- _WHAT IS REQUIRED_:
Each line from the one containing "Task: Click the blue header bar at top" through the end of the data is to be written out exactly, and nothing more.

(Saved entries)
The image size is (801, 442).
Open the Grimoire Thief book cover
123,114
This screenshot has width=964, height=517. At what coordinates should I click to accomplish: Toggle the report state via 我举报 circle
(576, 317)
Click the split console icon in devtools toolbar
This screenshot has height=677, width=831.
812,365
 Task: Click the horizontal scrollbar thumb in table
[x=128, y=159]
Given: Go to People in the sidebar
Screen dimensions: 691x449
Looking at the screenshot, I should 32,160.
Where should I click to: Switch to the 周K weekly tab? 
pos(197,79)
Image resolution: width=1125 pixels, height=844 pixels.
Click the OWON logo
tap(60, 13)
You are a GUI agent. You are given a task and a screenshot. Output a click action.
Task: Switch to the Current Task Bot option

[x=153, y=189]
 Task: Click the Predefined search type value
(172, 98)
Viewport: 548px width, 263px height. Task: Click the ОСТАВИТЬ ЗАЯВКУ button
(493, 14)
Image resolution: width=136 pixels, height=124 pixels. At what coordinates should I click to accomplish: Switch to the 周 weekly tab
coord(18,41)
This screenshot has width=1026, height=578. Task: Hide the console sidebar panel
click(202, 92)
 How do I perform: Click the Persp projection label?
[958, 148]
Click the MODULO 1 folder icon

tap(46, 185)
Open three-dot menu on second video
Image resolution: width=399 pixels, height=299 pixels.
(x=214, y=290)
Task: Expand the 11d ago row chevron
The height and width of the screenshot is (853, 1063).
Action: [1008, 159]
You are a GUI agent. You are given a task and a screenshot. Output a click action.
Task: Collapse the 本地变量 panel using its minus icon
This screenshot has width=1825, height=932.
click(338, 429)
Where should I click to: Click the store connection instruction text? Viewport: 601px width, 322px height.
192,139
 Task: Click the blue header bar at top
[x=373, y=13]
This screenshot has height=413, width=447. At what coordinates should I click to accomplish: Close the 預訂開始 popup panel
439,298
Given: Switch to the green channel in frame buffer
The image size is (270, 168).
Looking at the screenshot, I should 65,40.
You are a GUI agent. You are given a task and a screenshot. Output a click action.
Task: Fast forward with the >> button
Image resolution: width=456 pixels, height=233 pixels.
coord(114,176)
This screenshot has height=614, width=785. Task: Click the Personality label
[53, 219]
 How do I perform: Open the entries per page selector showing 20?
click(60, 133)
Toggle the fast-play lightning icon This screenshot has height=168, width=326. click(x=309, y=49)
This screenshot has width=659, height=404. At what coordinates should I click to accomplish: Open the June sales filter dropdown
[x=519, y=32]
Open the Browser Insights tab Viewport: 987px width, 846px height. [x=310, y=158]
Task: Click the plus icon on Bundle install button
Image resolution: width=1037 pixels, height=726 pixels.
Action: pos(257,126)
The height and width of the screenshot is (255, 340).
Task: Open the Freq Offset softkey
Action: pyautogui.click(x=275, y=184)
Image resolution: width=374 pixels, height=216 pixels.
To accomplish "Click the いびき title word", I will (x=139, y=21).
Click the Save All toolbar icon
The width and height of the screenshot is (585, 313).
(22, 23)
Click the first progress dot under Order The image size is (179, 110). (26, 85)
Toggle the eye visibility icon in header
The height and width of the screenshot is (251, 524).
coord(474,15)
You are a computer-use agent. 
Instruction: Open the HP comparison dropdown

- _ANSWER TO THIS PROBLEM_:
 Task: Click the blue header bar at top
[x=373, y=13]
This screenshot has height=413, width=447. At what coordinates should I click to accomplish: Close the 預訂開始 popup panel
439,298
Given: Switch to the green channel in frame buffer
The image size is (270, 168).
Looking at the screenshot, I should 65,40.
You are a GUI agent. You are given a task and a screenshot. Output a click action.
Task: Fast forward with the >> button
Image resolution: width=456 pixels, height=233 pixels.
coord(114,176)
This screenshot has height=614, width=785. Task: Click the Personality label
[53, 219]
 How do I perform: Open the entries per page selector showing 20?
click(60, 133)
Toggle the fast-play lightning icon This screenshot has height=168, width=326. click(x=309, y=49)
This screenshot has width=659, height=404. At what coordinates should I click to accomplish: Open the June sales filter dropdown
[x=519, y=32]
Open the Browser Insights tab Viewport: 987px width, 846px height. [x=310, y=158]
Task: Click the plus icon on Bundle install button
Image resolution: width=1037 pixels, height=726 pixels.
Action: pos(257,126)
The height and width of the screenshot is (255, 340).
Task: Open the Freq Offset softkey
Action: pyautogui.click(x=275, y=184)
Image resolution: width=374 pixels, height=216 pixels.
To accomplish "Click the いびき title word", I will (x=139, y=21).
Click the Save All toolbar icon
The width and height of the screenshot is (585, 313).
(22, 23)
Click the first progress dot under Order The image size is (179, 110). (26, 85)
Toggle the eye visibility icon in header
The height and width of the screenshot is (251, 524).
coord(474,15)
You are a computer-use agent. 
Instruction: Open the HP comparison dropdown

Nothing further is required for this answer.